Data:
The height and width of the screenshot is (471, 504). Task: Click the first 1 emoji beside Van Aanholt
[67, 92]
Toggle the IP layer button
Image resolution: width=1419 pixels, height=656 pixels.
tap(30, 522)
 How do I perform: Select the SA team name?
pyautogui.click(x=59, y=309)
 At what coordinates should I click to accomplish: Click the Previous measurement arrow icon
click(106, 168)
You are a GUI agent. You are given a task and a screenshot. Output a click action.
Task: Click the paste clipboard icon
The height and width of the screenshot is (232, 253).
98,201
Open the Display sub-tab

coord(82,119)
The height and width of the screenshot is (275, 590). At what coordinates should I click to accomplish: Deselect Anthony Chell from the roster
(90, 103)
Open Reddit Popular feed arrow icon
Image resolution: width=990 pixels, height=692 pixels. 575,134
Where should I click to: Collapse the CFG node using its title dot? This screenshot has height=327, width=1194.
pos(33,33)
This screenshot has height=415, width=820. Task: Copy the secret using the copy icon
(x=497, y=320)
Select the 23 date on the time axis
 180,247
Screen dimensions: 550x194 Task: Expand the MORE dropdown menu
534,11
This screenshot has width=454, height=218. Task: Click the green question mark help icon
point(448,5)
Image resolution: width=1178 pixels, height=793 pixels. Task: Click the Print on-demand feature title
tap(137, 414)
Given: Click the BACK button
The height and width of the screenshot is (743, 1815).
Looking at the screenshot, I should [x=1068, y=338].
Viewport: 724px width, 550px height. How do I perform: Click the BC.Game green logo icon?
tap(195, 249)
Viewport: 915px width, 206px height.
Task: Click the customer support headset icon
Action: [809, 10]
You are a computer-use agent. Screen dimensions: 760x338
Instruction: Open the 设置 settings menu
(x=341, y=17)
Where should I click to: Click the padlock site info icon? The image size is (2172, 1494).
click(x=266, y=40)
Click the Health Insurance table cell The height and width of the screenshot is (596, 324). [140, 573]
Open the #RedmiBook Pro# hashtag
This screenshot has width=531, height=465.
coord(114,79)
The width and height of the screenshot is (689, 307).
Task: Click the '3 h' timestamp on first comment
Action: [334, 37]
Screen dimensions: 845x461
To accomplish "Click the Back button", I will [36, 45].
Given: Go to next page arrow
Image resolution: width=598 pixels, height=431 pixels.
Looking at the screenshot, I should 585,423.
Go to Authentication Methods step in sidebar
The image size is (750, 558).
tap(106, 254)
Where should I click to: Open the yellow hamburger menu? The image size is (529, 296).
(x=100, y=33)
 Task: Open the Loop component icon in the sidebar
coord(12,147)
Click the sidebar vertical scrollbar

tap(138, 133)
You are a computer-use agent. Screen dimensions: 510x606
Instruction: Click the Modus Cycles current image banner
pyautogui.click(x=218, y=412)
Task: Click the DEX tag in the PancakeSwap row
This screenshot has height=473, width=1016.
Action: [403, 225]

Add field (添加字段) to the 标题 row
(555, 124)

What to work on:
Copy the listing above word for word, from its first line through the line containing "(x=341, y=17)", including both of those lines.

Result:
The height and width of the screenshot is (471, 504). Task: Click the first 1 emoji beside Van Aanholt
[67, 92]
Toggle the IP layer button
Image resolution: width=1419 pixels, height=656 pixels.
tap(30, 522)
 How do I perform: Select the SA team name?
pyautogui.click(x=59, y=309)
 At what coordinates should I click to accomplish: Click the Previous measurement arrow icon
click(106, 168)
You are a GUI agent. You are given a task and a screenshot. Output a click action.
Task: Click the paste clipboard icon
The height and width of the screenshot is (232, 253).
98,201
Open the Display sub-tab

coord(82,119)
The height and width of the screenshot is (275, 590). At what coordinates should I click to accomplish: Deselect Anthony Chell from the roster
(90, 103)
Open Reddit Popular feed arrow icon
Image resolution: width=990 pixels, height=692 pixels. 575,134
Where should I click to: Collapse the CFG node using its title dot? This screenshot has height=327, width=1194.
pos(33,33)
This screenshot has height=415, width=820. Task: Copy the secret using the copy icon
(x=497, y=320)
Select the 23 date on the time axis
 180,247
Screen dimensions: 550x194 Task: Expand the MORE dropdown menu
534,11
This screenshot has width=454, height=218. Task: Click the green question mark help icon
point(448,5)
Image resolution: width=1178 pixels, height=793 pixels. Task: Click the Print on-demand feature title
tap(137, 414)
Given: Click the BACK button
The height and width of the screenshot is (743, 1815).
Looking at the screenshot, I should [x=1068, y=338].
Viewport: 724px width, 550px height. How do I perform: Click the BC.Game green logo icon?
tap(195, 249)
Viewport: 915px width, 206px height.
Task: Click the customer support headset icon
Action: [809, 10]
You are a computer-use agent. Screen dimensions: 760x338
Instruction: Open the 设置 settings menu
(x=341, y=17)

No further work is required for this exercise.